La situazione dell’Italia
Una scelta che riporta sotto i riflettori la situazione italiana, dove a quasi un anno dall’approvazione della Legge 149/2025 – la prima al mondo a riconoscere l’obesità come patologia cronica, progressiva e recidivante – molte delle misure previste risultano ancora ferme.
A rilanciare il tema è stata la Società Italiana dell’Obesità (Sio), che nei giorni scorsi ha inviato una lettera alle principali istituzioni sanitarie e politiche chiedendo l’apertura di un confronto per garantire anche nel nostro Paese un accesso equo e sostenibile alle terapie innovative.
L’appello dell’associazione nazionale “Amici oltre il peso”
All’appello si unisce anche Iris Zani, presidente dell’associazione nazionale “Amici oltre il peso”, che rappresenta i pazienti affetti da obesità. “Avevamo accolto quella legge con grande entusiasmo – afferma – ma, a quasi un anno dal riconoscimento dell’obesità come malattia cronica, i risultati concreti sono ancora assenti. Le risorse economiche esistono, ma non vengono utilizzate. Chiediamo al Governo, alle Regioni e all’Aifa di ascoltare le esigenze dei pazienti”.

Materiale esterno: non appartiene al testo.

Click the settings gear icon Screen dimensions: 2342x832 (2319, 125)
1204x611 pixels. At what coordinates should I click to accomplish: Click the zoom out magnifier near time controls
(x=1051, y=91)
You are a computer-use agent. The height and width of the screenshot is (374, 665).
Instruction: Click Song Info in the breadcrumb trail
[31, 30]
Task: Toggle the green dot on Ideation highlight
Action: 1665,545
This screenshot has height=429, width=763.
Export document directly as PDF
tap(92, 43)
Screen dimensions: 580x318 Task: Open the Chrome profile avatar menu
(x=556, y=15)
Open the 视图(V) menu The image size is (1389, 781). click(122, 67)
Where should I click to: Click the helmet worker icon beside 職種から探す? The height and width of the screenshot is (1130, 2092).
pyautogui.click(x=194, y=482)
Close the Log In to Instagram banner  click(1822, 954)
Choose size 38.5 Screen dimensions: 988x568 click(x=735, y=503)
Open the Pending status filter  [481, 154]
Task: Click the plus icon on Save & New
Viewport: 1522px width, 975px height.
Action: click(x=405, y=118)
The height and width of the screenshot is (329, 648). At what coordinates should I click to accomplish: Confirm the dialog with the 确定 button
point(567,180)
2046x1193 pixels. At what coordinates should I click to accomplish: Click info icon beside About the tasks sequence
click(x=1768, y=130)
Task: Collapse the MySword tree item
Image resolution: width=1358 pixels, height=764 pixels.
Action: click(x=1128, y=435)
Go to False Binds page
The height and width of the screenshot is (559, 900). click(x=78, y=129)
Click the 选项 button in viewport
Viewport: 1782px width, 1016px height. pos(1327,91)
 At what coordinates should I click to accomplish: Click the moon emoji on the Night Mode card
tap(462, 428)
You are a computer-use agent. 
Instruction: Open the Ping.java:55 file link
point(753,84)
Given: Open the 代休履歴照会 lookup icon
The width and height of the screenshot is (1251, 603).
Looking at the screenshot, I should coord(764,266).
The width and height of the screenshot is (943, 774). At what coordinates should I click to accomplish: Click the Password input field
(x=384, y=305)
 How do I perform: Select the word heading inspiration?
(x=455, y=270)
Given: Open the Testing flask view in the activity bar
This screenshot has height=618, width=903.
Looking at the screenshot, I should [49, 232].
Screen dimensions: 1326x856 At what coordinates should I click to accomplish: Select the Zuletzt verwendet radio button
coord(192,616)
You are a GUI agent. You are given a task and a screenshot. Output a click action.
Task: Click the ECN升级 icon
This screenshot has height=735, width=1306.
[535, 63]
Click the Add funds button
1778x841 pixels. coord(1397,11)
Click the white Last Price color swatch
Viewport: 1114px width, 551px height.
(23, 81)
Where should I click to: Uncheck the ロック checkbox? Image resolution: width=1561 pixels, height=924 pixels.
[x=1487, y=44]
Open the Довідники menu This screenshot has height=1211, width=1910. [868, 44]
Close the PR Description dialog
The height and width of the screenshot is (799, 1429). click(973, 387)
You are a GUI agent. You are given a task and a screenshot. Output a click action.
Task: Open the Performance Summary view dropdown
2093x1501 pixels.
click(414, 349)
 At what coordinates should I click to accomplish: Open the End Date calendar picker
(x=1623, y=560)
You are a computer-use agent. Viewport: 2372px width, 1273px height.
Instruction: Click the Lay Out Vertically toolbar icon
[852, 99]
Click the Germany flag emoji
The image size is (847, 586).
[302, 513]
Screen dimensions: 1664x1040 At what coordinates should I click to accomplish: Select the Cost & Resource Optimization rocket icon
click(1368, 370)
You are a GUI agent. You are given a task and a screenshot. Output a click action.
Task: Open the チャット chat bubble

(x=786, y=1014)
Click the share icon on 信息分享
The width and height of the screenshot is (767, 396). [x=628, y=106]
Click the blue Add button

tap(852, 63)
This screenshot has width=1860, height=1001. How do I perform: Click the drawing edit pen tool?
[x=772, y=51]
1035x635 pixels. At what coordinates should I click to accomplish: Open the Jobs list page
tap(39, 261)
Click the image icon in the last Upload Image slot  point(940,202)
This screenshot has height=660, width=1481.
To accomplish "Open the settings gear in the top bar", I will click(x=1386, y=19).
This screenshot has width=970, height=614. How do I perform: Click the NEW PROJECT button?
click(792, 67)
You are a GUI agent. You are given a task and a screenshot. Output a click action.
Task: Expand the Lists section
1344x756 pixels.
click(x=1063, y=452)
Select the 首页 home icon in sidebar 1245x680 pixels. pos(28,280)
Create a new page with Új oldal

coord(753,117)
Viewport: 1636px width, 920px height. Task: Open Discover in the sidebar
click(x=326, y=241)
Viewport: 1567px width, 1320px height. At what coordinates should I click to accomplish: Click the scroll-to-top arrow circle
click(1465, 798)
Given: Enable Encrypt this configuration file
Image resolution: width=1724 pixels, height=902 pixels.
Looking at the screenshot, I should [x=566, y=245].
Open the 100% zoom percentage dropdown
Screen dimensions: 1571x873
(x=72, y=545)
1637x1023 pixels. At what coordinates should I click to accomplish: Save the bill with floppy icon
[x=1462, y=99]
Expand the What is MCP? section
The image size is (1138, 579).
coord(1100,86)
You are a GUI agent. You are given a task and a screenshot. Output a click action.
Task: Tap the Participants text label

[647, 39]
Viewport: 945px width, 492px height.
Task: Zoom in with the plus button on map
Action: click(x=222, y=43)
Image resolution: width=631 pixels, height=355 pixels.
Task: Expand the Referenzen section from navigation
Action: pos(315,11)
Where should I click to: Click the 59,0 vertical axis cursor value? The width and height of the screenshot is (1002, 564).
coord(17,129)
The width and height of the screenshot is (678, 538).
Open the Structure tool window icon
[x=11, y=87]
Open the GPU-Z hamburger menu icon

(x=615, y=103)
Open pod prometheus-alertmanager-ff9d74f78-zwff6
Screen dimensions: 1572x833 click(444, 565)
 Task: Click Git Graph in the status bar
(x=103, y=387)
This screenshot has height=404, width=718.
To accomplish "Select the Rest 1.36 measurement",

Secondo l’associazione, restano infatti numerosi i nodi irrisolti. L’obesità non è ancora stata inserita nei Livelli Essenziali di Assistenza (Lea), mentre i percorsi di cura e presa in carico continuano a variare sensibilmente da una Regione all’altra. Non sono inoltre partiti i programmi di formazione dedicati ai medici di medicina generale e non è stato ancora istituito l’Osservatorio nazionale previsto dalla normativa per monitorare la diffusione e l’impatto della patologia.
Tra le criticità segnalate anche l’assenza di campagne informative e di sensibilizzazione promosse dal Ministero della Salute, considerate fondamentali per contrastare lo stigma che ancora oggi accompagna milioni di persone affette da obesità.